___ Texte extrait ___

La Cour suprême espagnole a ordonné le paiement de 700.000 euros à une entreprise chinoise, en dédommagement de la saisie d’une cargaison de légine australe illégalement pêchée, effectuée par un navire appartement à une organisation de pêche espagnole l’année passée au Viêt-Nam. À l’heure actuelle, deux autres bateaux de pêche appartenant aux mêmes armateurs s’apprêtent à prendre la mer après avoir été immobilisés plus de deux ans dans le port cap-verdien de Mindelo.

La semaine dernière, la Cour suprême espagnole a déclaré que les autorités vietnamiennes devaient verser à l’entreprise, établie en Chine, qui l’avait achetée, la valeur de la cargaison saisie de légine illégalement pêchée, qui avait été déchargée du Kunlun. Cependant, l’Espagne et la République populaire de Chine sont toutes deux parties contractantes de la Commission pour la conservation de la faune et de la flore marines de l’Antarctique (CCAMLR), dont la convention stipule que leurs citoyens ne peuvent tirer un quelconque bénéfice de la pêche illicite, non déclarée et non réglementée (INN). Oceana et Sea Shepherd exhortent les gouvernements du Viêt-Nam, d’Espagne et de Chine à entrer immédiatement en collaboration pour prévenir un paiement qui viole manifestement les accords internationaux.

Le navire de pêche Atlantic Wind, initialement appelé le Yongding. Photo Sea Shepherd

En ordonnant le paiement de 700.000 euros de dommages pour une cargaison de légine australe illégalement pêchée, la Cour suprême espagnole n’envoie pas le bon signal aux pêcheurs et au marché mondial de la pêche. L’illégalité du poisson confisqué ne fait aucun doute, la documentation nécessaire à son commerce légal faisant défaut. La passivité adoptée par les autorités espagnoles et chinoises met en péril tous les engagements internationaux visant à réprimer la pêche INN. Les gouvernements feraient mieux de mettre fin maintenant à la pêche illégale,” a déclaré Lasse Gustavsson, directeur exécutif d’Oceana Europe.

___ Lignes répertoriées ___

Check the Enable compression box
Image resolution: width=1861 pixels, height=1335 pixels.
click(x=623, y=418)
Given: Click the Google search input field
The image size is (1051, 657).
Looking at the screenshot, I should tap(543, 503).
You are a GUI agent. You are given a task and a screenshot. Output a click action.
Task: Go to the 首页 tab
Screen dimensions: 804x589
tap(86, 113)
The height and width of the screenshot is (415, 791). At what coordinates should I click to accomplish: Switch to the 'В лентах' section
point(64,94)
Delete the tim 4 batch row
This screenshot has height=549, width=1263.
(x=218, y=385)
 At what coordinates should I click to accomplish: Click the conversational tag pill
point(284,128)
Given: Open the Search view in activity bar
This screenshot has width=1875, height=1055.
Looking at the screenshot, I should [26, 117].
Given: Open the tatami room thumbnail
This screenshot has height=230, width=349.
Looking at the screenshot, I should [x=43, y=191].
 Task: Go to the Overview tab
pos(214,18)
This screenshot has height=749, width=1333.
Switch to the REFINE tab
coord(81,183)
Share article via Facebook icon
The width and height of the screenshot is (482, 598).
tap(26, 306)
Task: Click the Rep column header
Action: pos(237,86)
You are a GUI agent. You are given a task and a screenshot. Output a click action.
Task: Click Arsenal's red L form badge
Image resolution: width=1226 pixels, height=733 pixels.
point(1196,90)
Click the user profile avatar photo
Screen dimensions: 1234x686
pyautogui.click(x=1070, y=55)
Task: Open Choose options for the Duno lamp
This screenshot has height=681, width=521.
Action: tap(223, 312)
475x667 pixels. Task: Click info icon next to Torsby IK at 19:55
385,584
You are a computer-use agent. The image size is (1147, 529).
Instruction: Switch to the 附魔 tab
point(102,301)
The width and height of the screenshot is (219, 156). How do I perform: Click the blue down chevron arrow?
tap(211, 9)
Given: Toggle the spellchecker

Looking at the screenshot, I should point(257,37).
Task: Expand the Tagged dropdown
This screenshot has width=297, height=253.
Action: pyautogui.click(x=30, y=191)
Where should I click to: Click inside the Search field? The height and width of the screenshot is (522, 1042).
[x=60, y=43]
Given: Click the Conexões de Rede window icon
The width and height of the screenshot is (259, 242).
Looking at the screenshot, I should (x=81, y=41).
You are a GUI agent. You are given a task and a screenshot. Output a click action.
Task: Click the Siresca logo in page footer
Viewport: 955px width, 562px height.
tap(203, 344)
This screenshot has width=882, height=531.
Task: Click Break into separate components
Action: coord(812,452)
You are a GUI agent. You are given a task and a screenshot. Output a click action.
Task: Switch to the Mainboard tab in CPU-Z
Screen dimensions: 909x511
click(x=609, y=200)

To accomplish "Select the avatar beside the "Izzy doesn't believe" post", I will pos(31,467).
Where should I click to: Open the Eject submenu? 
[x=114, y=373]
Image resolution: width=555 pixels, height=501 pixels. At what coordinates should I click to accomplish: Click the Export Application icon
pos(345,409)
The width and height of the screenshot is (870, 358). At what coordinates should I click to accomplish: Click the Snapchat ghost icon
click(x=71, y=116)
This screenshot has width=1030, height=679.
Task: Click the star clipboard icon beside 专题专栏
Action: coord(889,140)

___

_Consignes:_
(1) Citez mot pour mot le passage de l'article sur la pêche illégale de légine qui va de « La Cour suprême espagnole a ordonné » jusqu'à « cap-verdien de Mindelo. » inclus.
(2) Relevez tous les noms de navires cités dans l'article sur la pêche illégale de légine.

_Réponses complètes:_
(1)
La Cour suprême espagnole a ordonné le paiement de 700.000 euros à une entreprise chinoise, en dédommagement de la saisie d’une cargaison de légine australe illégalement pêchée, effectuée par un navire appartement à une organisation de pêche espagnole l’année passée au Viêt-Nam. À l’heure actuelle, deux autres bateaux de pêche appartenant aux mêmes armateurs s’apprêtent à prendre la mer après avoir été immobilisés plus de deux ans dans le port cap-verdien de Mindelo.

(2) Kunlun, Atlantic Wind, Yongding